[Opening INFORMATION PROVIDED section]

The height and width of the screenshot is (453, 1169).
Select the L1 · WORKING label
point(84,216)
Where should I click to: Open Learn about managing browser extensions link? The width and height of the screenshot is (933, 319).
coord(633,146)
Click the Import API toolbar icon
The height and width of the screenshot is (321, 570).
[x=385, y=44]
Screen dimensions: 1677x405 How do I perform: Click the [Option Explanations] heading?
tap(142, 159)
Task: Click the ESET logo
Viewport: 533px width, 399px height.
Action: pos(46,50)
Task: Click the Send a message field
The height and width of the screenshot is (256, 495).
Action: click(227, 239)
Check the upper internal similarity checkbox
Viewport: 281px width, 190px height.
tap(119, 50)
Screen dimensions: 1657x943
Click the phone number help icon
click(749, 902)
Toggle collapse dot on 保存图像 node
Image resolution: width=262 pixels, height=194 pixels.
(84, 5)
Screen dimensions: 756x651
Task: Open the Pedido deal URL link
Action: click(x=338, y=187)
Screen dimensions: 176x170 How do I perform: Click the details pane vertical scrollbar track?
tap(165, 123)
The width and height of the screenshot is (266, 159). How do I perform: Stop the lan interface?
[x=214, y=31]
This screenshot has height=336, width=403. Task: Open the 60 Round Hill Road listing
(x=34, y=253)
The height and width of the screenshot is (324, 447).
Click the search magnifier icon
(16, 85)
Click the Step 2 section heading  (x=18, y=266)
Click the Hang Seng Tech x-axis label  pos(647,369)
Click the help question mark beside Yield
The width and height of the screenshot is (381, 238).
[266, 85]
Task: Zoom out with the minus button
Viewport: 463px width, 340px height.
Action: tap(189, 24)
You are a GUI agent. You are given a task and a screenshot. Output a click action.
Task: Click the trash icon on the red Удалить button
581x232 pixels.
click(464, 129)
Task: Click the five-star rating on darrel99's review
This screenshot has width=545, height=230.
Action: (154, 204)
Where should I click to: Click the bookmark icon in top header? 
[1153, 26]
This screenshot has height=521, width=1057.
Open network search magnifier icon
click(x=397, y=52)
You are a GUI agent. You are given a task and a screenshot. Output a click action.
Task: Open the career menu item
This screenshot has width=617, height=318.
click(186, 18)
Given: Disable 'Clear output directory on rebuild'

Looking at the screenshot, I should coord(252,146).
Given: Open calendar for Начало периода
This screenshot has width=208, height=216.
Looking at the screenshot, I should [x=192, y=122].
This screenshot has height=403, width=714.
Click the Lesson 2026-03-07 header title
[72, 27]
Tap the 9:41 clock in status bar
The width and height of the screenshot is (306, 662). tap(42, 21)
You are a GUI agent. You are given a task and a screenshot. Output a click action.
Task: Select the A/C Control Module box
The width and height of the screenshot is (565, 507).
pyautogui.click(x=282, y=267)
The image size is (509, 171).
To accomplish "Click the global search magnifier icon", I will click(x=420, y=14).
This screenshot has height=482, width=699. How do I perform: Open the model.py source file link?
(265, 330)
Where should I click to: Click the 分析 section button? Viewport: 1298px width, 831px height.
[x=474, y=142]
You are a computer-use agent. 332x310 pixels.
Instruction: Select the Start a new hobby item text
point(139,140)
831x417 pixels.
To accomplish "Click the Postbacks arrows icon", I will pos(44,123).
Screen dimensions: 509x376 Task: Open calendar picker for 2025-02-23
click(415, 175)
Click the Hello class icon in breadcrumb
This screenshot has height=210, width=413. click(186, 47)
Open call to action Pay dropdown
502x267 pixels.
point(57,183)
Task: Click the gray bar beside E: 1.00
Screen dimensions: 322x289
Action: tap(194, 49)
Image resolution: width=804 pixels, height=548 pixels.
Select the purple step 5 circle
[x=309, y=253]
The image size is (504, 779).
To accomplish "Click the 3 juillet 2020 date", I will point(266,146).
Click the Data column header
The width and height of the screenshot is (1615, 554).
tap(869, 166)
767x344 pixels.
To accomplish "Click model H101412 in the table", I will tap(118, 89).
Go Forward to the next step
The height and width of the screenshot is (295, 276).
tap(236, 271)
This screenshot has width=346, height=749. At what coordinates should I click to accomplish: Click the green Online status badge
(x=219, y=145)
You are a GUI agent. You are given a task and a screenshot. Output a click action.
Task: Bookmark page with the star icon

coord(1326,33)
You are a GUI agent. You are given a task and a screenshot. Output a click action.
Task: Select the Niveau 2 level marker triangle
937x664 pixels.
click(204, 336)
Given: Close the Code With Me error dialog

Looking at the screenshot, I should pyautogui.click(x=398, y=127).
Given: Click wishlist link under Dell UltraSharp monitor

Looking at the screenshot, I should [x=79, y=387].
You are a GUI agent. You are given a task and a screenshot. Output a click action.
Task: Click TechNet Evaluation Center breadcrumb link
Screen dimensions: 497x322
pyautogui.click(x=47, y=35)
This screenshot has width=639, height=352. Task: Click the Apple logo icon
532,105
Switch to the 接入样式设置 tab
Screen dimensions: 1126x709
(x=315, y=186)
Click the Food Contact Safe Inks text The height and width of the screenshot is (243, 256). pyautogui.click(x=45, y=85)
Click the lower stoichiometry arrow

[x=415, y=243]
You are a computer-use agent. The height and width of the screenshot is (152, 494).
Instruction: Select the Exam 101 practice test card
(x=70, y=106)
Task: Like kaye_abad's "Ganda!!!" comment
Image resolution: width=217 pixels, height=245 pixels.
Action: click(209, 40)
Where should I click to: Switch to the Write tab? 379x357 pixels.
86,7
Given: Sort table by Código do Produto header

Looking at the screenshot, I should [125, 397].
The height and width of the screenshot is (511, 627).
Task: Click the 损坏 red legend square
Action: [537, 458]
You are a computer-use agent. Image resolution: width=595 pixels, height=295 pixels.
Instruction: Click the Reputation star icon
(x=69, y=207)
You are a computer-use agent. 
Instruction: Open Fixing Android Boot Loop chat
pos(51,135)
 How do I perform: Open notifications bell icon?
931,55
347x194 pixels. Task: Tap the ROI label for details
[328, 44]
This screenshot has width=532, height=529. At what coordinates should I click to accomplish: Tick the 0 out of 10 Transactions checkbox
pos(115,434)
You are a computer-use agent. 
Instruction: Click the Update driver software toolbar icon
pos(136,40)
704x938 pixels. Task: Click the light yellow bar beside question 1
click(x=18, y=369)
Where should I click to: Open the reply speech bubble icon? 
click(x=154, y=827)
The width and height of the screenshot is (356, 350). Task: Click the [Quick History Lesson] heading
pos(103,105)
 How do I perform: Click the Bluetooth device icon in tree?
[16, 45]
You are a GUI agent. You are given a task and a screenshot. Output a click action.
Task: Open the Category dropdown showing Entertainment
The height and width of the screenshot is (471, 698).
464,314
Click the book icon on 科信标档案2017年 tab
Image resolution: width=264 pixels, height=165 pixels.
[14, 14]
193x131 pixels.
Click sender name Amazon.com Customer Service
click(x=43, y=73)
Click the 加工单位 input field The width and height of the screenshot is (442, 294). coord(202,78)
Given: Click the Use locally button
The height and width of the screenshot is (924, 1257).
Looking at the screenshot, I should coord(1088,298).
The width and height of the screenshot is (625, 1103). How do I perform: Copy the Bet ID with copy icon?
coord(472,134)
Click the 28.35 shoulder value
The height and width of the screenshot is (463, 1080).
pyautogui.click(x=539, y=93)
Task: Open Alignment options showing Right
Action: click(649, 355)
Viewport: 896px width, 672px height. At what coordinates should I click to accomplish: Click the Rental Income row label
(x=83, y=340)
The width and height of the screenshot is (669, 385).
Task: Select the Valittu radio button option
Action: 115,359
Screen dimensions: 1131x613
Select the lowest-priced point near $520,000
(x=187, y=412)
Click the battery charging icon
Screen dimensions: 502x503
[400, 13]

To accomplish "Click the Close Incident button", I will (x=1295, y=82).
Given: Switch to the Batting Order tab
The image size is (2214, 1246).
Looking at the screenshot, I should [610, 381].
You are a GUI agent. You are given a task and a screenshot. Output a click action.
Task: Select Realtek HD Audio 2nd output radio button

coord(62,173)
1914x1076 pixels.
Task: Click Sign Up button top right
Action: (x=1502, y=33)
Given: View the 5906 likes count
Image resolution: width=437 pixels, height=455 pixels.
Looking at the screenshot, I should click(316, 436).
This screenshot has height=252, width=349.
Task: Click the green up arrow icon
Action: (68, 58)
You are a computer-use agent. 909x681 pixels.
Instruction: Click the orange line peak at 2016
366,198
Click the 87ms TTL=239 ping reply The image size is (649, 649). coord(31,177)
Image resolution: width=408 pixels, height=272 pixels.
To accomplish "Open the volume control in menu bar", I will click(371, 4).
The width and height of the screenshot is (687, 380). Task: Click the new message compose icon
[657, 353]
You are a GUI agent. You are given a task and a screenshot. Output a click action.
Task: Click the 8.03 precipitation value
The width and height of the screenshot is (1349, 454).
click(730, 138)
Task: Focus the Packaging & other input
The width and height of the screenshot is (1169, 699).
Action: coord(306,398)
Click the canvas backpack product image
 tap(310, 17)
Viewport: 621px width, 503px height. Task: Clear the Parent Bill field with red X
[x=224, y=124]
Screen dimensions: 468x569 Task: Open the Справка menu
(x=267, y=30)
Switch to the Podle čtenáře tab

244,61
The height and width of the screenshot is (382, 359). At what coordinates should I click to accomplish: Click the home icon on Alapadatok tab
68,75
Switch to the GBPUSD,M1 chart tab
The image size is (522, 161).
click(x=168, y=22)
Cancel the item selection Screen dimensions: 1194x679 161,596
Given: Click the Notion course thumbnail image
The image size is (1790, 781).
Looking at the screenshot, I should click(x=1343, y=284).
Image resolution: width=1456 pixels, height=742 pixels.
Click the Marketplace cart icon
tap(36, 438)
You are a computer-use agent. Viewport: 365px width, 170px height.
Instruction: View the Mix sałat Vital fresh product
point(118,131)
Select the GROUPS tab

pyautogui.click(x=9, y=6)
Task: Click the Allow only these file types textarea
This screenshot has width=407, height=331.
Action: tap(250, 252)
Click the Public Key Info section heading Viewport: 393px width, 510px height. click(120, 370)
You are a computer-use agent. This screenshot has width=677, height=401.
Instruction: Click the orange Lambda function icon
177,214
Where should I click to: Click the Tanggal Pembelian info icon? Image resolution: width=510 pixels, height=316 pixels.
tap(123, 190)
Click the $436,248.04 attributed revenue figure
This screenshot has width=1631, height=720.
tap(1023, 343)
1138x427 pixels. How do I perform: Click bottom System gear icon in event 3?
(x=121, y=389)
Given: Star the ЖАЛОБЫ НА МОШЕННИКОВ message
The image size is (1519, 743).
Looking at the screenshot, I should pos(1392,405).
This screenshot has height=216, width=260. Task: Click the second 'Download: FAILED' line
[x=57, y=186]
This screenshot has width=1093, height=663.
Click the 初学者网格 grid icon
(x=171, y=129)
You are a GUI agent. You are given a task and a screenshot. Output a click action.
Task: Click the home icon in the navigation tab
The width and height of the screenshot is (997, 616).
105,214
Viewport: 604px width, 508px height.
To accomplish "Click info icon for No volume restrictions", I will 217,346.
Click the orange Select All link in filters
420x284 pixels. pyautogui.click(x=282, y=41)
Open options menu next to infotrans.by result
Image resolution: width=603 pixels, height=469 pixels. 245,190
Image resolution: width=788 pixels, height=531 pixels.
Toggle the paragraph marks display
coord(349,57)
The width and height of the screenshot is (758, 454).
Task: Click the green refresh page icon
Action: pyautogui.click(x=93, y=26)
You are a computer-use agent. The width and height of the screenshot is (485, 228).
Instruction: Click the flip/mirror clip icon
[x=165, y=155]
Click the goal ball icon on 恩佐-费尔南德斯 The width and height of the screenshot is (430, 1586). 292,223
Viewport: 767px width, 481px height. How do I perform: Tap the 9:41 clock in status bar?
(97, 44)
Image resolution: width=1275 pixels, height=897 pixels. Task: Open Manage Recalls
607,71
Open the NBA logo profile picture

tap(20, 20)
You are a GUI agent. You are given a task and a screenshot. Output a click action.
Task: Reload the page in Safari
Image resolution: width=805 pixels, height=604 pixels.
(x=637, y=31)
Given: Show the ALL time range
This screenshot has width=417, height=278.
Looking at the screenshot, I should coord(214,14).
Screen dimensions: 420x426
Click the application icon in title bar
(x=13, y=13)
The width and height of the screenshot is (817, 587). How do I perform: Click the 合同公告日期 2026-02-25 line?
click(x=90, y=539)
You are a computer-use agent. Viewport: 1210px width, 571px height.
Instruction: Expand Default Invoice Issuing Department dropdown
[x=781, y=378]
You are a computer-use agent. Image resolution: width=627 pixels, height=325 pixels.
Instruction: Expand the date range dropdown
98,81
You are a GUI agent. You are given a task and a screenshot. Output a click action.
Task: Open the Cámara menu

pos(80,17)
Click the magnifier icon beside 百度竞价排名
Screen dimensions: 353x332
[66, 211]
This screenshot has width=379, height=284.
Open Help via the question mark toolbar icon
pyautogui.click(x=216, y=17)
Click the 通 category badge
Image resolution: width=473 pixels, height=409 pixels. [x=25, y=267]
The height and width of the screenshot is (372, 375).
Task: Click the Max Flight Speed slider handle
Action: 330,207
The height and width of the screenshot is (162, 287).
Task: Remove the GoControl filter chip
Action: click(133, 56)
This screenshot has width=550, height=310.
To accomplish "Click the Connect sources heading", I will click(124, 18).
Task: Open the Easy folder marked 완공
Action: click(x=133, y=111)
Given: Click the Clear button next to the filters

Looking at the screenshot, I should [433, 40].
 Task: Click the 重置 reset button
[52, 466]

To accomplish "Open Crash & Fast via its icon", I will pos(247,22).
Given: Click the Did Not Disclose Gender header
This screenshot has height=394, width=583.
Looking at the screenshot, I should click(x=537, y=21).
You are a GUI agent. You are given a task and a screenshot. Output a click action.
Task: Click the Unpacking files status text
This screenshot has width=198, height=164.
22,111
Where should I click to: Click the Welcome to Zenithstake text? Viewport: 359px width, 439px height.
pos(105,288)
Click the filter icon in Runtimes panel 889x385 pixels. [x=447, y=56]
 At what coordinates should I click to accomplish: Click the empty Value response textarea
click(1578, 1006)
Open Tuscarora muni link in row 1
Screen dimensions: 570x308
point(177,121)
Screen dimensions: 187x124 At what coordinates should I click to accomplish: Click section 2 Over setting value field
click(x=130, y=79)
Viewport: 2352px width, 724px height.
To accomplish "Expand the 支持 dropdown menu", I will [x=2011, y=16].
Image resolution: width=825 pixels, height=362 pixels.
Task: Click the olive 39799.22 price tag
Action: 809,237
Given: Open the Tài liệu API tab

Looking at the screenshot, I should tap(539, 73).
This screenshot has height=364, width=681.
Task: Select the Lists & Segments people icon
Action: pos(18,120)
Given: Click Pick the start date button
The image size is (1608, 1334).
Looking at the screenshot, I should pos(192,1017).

[Closing INFORMATION PROVIDED section]

(EXERCISE DIRECTIONS):
Here the job is to set down exactly the lines of the material above that fall between the one with "Click the help question mark beside Yield" and the one with "This screenshot has height=521, width=1057.", inclusive, and nothing beyond them.

(COMPLETED TASK):
Click the help question mark beside Yield
The width and height of the screenshot is (381, 238).
[266, 85]
Task: Zoom out with the minus button
Viewport: 463px width, 340px height.
Action: tap(189, 24)
You are a GUI agent. You are given a task and a screenshot. Output a click action.
Task: Click the trash icon on the red Удалить button
581x232 pixels.
click(464, 129)
Task: Click the five-star rating on darrel99's review
This screenshot has width=545, height=230.
Action: (154, 204)
Where should I click to: Click the bookmark icon in top header? 
[1153, 26]
This screenshot has height=521, width=1057.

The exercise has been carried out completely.